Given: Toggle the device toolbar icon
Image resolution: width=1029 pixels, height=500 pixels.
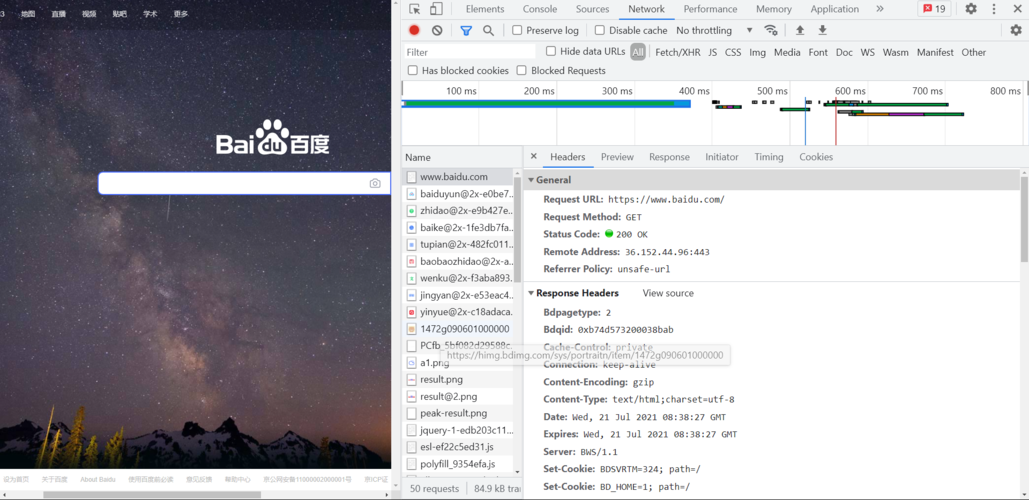Looking at the screenshot, I should tap(436, 9).
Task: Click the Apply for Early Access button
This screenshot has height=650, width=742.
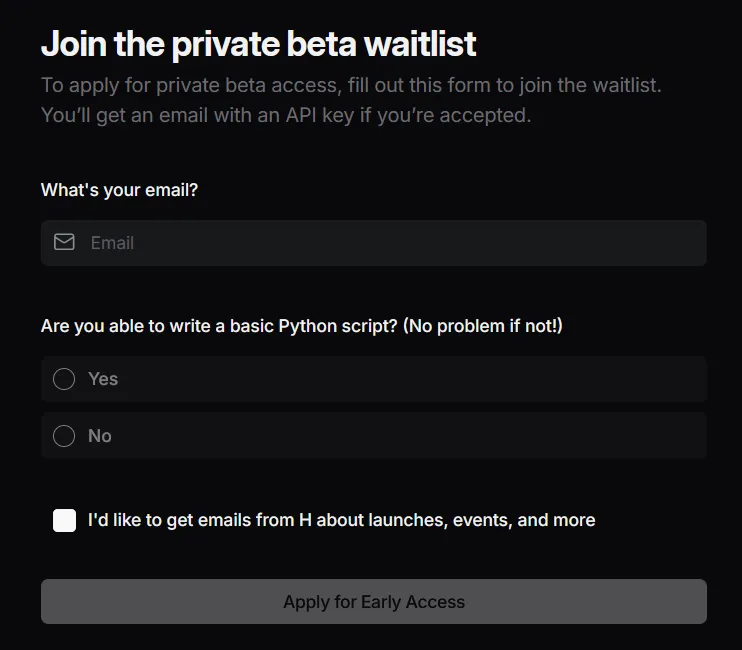Action: (x=374, y=601)
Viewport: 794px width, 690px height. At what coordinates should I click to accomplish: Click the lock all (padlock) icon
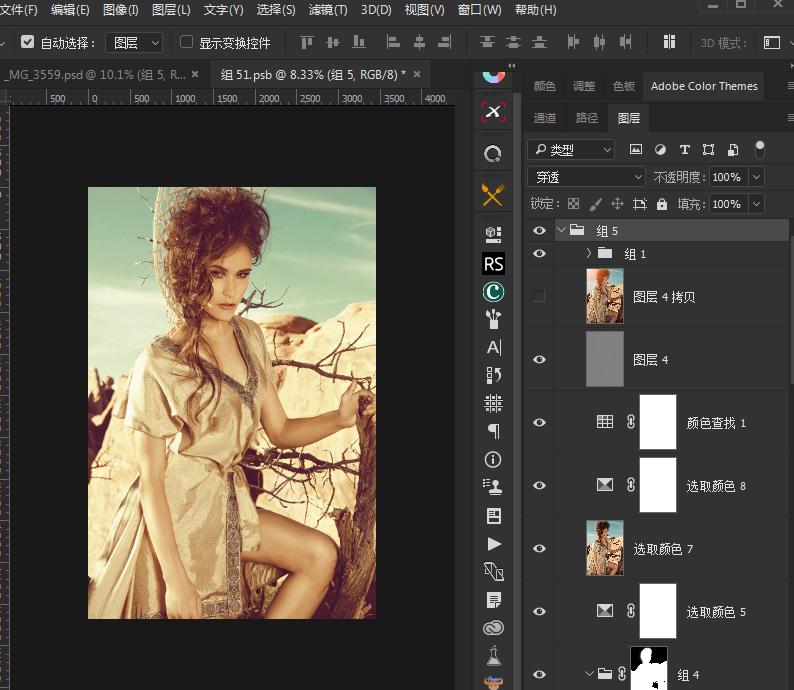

────────────────────────────────────────

▶ **Brief**
Pick out and copy the lines of the entries that hold the string "Click".

▶ **Completed exercise**
Task: Click the Apply for Early Access button
Viewport: 794px width, 690px height. At what coordinates should I click to accomplish: Click the lock all (padlock) icon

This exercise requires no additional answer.